Peccato che la folla accorsa, spinta da un battage pubblicitario forse non calibrato a dovere, accomunasse in gran parte la musica elettronica al “ballo da discoteca”: mi è capitato così di assistere all’espressione tra lo stupito e il terrorizzato di una ragazza che, davanti all’ossequioso silenzio nei confronti di Keith Fullerton Whitman ha esclamato ai suoi amici “dio mio! Ma dentro non balla nessuno!”. Urgerebbe forse organizzare corsi di storia musicale prima di lanciare queste povere pecorelle smarrite in bocca ad un lupo del quale non avevano ipotizzato neanche l’esistenza.
A dir tutta la verità se non fosse stato per i Matmos la serata sarebbe stato un totale disastro: deludente People Like Us, a tratti addirittura irritante, del tutto inutili i Mouse on Mars. O meglio, utili a far finalmente muovere le gambette e le braccine a tutti i discotecari presenti, ma capaci di sfornare un sound di una piattezza sorprendente, basato su un tempo standard senza alcuna evoluzione. Sinceramente, la più grande delusione live dell’anno. Sembrava quasi di assistere ad una messa per decerebrati nella quale i due svolgevano il ruolo di sacerdoti. Stancanti, mai capaci del balzo definitivo, pallida ombra del gruppo che è possibile ammirare in studio.

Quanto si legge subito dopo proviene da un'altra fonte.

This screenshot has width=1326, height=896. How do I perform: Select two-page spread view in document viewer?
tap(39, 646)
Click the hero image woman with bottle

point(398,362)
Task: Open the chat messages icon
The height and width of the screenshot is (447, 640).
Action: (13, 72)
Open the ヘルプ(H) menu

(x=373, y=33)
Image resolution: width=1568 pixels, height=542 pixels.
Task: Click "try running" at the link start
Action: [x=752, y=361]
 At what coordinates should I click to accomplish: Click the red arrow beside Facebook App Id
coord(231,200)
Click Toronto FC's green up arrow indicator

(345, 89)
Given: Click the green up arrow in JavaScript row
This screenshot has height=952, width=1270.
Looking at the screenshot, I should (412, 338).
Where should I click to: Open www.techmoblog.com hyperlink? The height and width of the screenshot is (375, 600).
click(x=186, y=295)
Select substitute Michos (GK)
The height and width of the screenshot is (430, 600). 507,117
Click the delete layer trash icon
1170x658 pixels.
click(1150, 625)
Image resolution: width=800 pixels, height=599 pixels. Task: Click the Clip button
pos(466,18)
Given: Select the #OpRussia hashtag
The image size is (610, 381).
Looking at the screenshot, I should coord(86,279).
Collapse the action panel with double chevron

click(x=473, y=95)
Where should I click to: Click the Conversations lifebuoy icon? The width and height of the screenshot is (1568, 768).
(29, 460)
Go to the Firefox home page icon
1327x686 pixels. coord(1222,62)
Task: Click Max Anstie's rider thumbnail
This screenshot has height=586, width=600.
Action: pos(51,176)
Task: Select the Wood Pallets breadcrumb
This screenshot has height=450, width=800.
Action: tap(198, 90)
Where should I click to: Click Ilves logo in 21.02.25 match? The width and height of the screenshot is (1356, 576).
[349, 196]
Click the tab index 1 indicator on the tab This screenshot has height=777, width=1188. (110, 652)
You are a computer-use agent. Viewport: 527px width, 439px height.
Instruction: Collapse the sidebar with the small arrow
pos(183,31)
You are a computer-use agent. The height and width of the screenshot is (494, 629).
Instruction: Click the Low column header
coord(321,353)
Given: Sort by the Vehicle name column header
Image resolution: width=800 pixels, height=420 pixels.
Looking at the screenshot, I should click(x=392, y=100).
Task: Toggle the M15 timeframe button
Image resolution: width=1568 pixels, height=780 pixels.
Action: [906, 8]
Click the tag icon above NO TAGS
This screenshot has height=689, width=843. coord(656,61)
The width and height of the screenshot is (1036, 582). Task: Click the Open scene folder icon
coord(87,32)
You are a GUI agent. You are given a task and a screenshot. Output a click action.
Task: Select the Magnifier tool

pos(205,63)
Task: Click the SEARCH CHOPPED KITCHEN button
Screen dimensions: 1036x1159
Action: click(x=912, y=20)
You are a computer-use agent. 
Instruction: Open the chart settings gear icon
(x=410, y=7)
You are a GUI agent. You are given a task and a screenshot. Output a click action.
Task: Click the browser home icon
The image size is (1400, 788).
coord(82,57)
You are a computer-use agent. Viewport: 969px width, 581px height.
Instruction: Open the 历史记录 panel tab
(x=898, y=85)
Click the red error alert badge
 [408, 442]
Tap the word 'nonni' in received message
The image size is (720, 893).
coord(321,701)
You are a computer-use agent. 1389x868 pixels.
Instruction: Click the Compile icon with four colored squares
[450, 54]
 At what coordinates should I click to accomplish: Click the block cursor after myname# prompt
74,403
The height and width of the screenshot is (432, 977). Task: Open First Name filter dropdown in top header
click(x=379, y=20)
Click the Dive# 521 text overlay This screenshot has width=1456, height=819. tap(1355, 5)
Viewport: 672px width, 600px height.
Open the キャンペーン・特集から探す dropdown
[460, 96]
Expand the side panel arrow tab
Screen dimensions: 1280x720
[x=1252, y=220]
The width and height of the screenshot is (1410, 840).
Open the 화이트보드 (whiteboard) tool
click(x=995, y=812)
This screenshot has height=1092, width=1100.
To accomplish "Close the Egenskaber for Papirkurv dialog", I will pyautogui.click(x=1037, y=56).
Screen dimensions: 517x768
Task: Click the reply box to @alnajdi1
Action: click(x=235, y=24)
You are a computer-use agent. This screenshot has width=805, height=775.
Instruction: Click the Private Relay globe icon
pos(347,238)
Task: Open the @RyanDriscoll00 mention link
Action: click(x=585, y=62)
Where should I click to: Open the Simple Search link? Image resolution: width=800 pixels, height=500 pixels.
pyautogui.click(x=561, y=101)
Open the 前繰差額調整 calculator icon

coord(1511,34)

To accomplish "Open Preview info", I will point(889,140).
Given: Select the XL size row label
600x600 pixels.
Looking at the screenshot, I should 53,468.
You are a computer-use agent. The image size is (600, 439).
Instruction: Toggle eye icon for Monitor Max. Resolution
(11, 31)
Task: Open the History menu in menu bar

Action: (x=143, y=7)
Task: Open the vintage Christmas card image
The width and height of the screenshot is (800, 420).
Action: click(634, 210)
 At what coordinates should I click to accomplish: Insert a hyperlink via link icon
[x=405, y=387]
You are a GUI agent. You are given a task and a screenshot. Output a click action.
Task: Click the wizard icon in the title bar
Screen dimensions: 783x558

Ma per fortuna esistono i Matmos!!! E sì che il loro set è stato il più breve di tutti: ma quanta intensità, quanta capacità magmatica, quanto splendore. I brani tratti dal loro ultimo capolavoro “The Civil War“, accompagnati da Lesser alla chitarra e da immagini della guerra civile statunitense, con la musica che si conclude sulla panoramica dei cadaveri, accolti ora da un silenzio che ha in sé qualcosa di eterno, hanno una potenzialità dal vivo stupefacente anche per chi, come me, ha avuto modo di gioire della perfezione dello studio. Ottime anche le riprese dal passato, soprattutto dal controverso “A Chance to Cut is a Chance to Cure” che riesce a trovare una dimensione più consona proprio nell’esperienza live. Insomma, una luce improvvisa in una notte buia, a tratti veramente troppo buia.
Delusione? Sì, tanta, accompagnata di buon grado dalla noia. Mi consolo con i Matmos, ma visto che si trattava di un festival questa consolazione risulta essere ben poca cosa.